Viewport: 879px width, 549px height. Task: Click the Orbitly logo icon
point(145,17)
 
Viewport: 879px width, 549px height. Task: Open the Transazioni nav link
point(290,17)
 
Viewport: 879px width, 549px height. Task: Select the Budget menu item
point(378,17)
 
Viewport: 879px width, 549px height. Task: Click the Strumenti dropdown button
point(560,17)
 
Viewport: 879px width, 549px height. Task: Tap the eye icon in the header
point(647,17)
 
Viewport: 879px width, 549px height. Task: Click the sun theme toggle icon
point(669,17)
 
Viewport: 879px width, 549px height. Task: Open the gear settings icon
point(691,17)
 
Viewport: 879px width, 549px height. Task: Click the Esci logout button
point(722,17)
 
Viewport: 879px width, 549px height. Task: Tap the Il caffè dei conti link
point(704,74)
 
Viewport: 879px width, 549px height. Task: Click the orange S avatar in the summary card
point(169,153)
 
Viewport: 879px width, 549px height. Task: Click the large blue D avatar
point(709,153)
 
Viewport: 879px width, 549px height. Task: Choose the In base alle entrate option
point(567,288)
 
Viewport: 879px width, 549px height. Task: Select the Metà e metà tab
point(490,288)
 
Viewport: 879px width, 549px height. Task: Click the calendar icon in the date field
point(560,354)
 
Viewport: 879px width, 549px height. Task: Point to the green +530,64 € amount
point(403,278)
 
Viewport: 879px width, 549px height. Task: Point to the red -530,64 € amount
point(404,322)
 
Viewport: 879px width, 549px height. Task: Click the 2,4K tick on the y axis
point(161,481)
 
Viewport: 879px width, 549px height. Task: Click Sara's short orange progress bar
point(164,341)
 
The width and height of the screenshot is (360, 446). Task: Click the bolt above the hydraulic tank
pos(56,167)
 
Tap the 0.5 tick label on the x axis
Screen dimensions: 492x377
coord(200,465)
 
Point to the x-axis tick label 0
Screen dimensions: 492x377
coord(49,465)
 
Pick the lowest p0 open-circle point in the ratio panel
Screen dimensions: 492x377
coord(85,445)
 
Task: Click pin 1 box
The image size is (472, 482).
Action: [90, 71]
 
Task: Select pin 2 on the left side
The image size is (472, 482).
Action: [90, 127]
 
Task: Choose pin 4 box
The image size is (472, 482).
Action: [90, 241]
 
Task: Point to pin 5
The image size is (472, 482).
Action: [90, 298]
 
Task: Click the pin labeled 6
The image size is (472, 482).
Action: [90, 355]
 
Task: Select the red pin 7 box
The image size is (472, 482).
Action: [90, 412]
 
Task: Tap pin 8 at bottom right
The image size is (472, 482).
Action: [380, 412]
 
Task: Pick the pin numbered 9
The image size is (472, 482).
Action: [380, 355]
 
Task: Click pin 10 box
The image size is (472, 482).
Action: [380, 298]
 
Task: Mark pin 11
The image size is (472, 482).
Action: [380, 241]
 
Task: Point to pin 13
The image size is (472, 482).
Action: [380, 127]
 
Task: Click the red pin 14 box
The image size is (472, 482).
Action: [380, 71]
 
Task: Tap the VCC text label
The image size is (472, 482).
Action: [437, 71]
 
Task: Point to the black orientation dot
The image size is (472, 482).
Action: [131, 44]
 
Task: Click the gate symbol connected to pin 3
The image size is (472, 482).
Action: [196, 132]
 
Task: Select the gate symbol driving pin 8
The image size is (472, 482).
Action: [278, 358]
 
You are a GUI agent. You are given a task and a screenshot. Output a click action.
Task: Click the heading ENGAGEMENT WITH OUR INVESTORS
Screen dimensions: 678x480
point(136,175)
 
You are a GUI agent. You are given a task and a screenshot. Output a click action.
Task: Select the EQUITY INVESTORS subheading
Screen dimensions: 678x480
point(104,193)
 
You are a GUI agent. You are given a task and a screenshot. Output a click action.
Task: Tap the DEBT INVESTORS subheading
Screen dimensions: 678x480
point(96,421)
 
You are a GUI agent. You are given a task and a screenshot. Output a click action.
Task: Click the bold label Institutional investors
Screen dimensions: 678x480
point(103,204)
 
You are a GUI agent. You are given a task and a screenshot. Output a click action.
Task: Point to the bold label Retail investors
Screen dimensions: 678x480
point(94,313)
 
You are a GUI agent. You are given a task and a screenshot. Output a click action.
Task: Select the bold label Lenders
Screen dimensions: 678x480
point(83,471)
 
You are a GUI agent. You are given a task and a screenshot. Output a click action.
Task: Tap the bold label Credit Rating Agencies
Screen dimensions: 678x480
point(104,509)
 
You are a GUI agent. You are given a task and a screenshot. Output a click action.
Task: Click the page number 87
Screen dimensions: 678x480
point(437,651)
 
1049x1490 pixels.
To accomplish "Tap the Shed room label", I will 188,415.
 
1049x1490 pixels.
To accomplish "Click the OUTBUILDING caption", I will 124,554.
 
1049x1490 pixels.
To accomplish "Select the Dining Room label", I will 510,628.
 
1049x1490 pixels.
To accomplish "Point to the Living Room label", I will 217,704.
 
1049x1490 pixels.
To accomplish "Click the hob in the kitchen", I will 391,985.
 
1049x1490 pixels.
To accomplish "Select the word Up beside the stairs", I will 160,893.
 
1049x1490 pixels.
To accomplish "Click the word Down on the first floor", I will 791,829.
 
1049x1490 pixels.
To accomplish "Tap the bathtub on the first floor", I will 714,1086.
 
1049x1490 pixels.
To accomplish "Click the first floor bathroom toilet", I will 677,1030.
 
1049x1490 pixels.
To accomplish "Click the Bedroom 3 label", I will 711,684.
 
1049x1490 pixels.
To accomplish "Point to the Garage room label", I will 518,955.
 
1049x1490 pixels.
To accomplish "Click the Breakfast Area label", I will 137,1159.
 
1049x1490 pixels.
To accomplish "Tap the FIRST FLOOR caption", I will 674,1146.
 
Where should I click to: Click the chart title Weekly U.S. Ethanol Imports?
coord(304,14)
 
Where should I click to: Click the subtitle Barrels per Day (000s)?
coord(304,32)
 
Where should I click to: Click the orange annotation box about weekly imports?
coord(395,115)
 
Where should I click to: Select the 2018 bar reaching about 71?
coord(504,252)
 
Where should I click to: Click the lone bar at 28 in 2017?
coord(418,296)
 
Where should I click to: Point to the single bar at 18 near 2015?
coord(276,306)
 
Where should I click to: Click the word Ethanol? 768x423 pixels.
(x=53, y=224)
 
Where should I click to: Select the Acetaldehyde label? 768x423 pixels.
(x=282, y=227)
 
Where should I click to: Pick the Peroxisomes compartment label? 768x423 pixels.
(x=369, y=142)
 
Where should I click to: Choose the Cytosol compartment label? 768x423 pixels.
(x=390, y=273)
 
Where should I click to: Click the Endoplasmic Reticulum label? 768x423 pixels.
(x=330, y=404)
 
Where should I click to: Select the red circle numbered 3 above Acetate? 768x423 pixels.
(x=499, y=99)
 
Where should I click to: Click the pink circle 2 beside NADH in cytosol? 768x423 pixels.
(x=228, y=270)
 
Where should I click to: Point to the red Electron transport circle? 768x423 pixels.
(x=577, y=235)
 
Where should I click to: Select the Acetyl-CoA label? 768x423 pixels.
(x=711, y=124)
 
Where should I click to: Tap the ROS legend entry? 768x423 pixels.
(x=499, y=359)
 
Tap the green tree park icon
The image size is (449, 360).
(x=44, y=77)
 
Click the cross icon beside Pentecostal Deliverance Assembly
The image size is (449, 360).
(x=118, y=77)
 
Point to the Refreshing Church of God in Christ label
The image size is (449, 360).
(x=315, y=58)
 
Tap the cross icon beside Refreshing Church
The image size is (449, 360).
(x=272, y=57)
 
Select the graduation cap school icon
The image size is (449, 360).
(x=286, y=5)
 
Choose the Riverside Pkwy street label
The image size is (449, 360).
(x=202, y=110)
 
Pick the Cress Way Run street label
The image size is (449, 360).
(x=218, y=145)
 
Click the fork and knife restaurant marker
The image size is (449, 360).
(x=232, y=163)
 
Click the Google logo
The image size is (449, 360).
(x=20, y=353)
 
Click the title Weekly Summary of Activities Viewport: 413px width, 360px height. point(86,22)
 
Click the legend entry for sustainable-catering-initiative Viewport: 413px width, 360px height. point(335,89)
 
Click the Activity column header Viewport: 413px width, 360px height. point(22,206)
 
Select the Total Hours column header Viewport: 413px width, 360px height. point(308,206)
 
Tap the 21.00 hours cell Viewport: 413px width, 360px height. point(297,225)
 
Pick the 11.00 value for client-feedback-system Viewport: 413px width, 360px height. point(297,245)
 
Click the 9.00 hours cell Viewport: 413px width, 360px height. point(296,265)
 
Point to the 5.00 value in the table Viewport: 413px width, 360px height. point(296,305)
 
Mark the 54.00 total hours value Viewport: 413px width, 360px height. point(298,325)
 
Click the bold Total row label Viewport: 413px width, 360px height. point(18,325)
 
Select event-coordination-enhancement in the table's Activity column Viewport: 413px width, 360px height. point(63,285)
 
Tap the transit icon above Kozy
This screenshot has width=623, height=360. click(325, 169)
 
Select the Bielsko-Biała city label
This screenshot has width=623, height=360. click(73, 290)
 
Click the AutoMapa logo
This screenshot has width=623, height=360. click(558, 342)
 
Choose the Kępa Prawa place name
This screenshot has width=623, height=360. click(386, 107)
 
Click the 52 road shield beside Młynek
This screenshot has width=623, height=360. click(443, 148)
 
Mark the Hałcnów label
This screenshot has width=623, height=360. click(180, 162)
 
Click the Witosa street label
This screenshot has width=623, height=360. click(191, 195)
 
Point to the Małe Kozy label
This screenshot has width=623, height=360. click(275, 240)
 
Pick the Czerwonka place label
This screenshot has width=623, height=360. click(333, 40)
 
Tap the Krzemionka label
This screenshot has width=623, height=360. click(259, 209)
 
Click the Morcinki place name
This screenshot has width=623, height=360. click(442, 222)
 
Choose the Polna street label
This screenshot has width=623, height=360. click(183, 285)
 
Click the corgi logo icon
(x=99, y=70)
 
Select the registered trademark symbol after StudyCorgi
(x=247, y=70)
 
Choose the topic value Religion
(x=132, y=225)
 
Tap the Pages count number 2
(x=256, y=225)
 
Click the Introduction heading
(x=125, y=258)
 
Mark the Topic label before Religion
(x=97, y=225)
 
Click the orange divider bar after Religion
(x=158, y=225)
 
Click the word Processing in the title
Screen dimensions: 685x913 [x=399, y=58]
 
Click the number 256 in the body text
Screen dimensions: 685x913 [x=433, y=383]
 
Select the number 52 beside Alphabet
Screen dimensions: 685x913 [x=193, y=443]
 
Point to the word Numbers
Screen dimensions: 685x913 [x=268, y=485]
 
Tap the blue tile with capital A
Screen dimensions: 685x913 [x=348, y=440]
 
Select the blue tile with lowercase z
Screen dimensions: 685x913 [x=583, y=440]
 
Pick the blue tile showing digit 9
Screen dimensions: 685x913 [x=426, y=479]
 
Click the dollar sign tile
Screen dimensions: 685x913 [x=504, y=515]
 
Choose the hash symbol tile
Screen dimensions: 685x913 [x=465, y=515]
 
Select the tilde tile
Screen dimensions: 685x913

####################

• _Aim of the task_
Return the lines exactly as they are, starting with the line that contains "Pick the lowest" and going on through the line that contains "Action: [90, 127]".

• _Finished task_
Pick the lowest p0 open-circle point in the ratio panel
Screen dimensions: 492x377
coord(85,445)
 
Task: Click pin 1 box
The image size is (472, 482).
Action: [90, 71]
 
Task: Select pin 2 on the left side
The image size is (472, 482).
Action: [90, 127]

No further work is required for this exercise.